I don't know his rates, I never use his service but he bought 2 red severums from me before. Pleasant fellow he gave me his card he does aquarium maintenance and entertain children as clown. I'll pm you his number... to help out another fish hobbyist.


----------



## canadianeh (Dec 26, 2016)

clubsoda said:


> I don't know his rates, I never use his service but he bought 2 red severums from me before. Pleasant fellow he gave me his card he does aquarium maintenance and entertain children as clown. I'll pm you his number... to help out another fish hobbyist.


Thank you buddy


----------



## Car2n (Jun 7, 2011)

I met this woman at a local flea market a few years ago. She was absolutely great with the kids. Face painting and balloon thingys too.
Not super 'clownish' which is probably a good thing for the kids.
http://www.peppertheclown.ca/


----------



## garwood (Oct 27, 2012)

As far as I can tell, Toronto is full of clowns.
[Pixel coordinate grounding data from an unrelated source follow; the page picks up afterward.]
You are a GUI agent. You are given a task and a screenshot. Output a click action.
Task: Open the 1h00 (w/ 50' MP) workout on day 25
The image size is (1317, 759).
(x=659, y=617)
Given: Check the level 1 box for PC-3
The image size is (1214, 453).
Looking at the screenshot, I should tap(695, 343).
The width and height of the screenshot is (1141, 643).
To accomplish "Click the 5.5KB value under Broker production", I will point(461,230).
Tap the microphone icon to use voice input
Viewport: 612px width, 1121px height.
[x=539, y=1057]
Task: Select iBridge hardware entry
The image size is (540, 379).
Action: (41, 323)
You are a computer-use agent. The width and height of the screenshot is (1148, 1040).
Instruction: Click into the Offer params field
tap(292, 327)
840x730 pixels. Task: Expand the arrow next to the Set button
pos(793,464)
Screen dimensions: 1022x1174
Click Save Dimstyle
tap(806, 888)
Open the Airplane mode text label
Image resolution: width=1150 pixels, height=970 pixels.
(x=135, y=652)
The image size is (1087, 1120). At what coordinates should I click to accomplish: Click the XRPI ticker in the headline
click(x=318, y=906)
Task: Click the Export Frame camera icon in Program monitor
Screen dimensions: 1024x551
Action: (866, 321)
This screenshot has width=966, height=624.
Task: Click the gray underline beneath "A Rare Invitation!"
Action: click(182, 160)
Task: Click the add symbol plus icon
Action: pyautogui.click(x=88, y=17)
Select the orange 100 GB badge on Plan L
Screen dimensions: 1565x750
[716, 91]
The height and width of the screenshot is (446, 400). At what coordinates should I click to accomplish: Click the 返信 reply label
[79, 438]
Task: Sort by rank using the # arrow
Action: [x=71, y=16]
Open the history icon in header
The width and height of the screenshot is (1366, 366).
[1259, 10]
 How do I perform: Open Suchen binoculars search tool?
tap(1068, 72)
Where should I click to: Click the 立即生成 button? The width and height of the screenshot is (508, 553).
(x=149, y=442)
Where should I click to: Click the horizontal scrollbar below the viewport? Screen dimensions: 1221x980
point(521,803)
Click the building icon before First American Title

Just go down to Queens Park


----------



## canadianeh (Dec 26, 2016)

garwood said:


> As far as I can tell, Toronto is full of clowns. Just go down to Queens Park


except the refuse flat out to put on red nose


----------



## edwinf (May 28, 2014)

Here is a clown locator, hope this helps.

http://www.clownscanada.com/


----------



## altcharacter (Jan 10, 2011)

Try messaging Jeff AKA Fessoclown on these forums. He is a saltwater guy and he might be able to help


----------



## Rookie2013 (Jan 17, 2013)

Agreed with Dave above try contacting Jeff


Sent from my iPhone using Tapatalk


----------



## canadianeh (Dec 26, 2016)

thanks guys! I found one already. A member here referred me to a clown.


----------